Copy each line below that includes "agent".
◇ ◇ ◇ ◇ ◇ ◇ ◇
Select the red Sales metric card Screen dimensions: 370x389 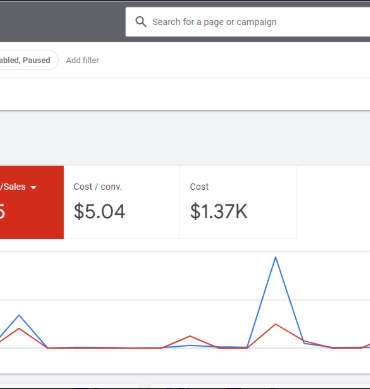point(32,202)
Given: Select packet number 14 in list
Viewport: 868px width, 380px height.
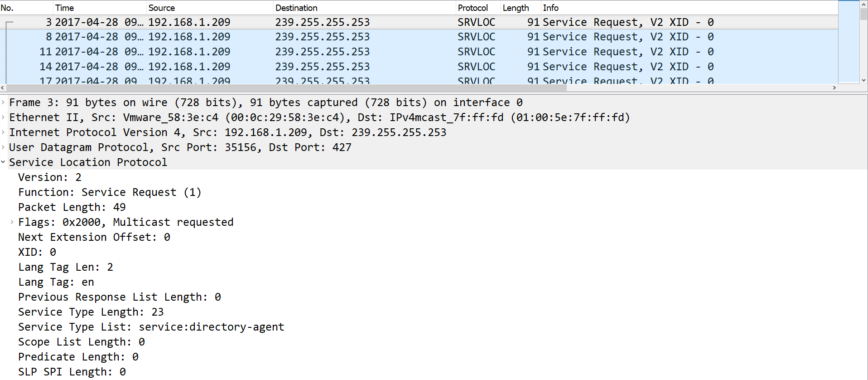Looking at the screenshot, I should click(419, 67).
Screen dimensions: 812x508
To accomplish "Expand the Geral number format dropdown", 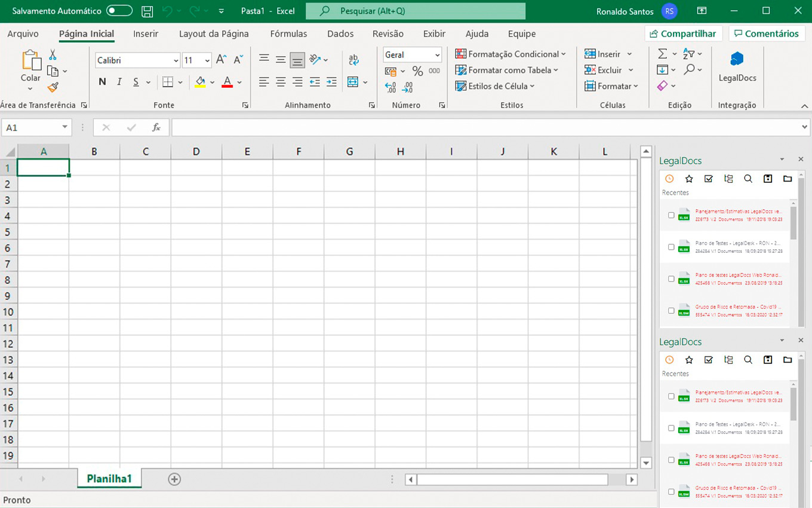I will 437,55.
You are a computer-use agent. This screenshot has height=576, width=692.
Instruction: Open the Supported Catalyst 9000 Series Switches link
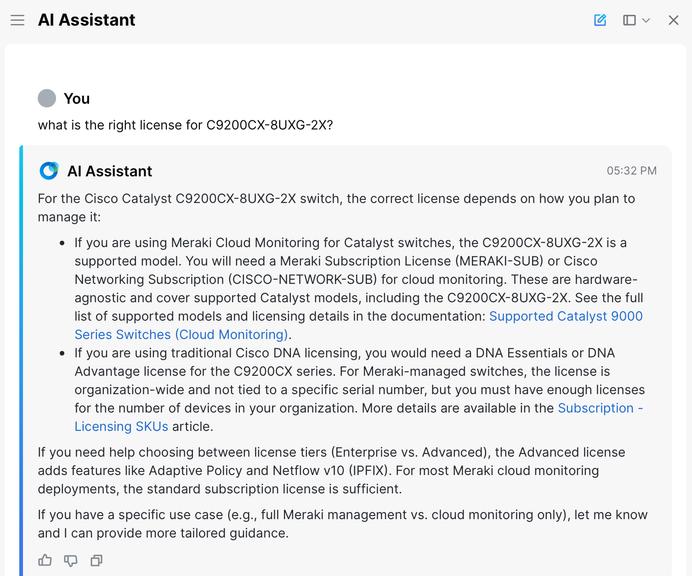tap(565, 316)
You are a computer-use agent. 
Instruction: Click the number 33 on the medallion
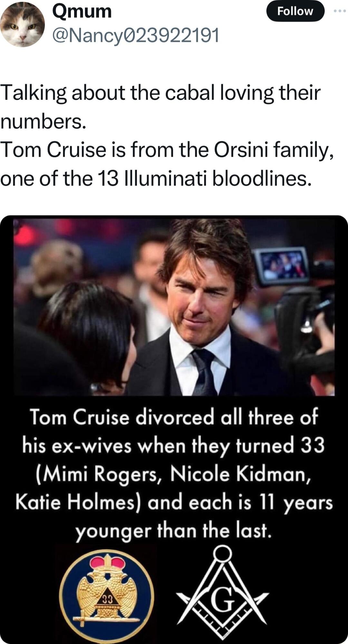click(108, 598)
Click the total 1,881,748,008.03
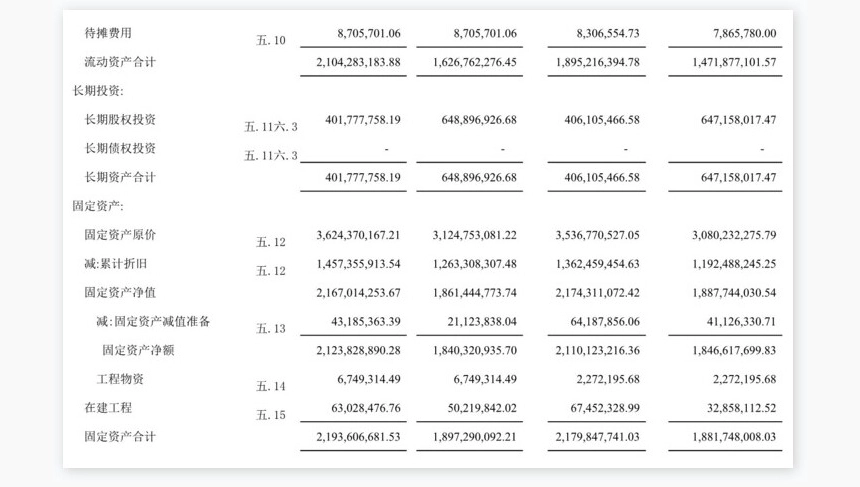 734,437
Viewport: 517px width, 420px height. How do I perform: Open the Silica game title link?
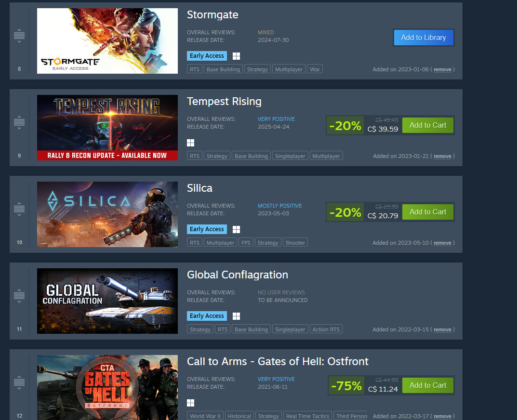(x=199, y=188)
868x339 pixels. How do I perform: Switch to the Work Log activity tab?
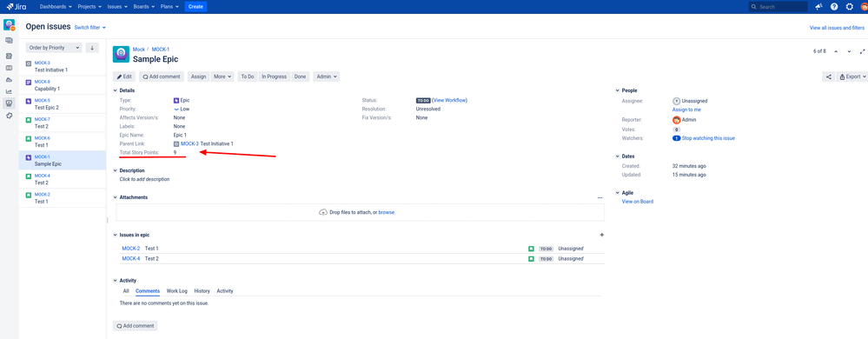tap(177, 291)
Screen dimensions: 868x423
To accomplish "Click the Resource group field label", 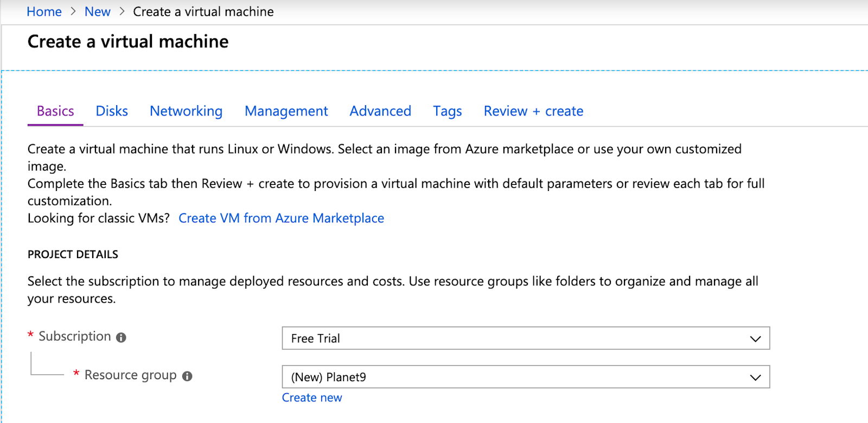I will coord(130,375).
◇ ◇ ◇ ◇ ◇ ◇ ◇
[Result of this task]
You are a computer-use agent. This screenshot has height=576, width=692.
You are a computer-use agent. 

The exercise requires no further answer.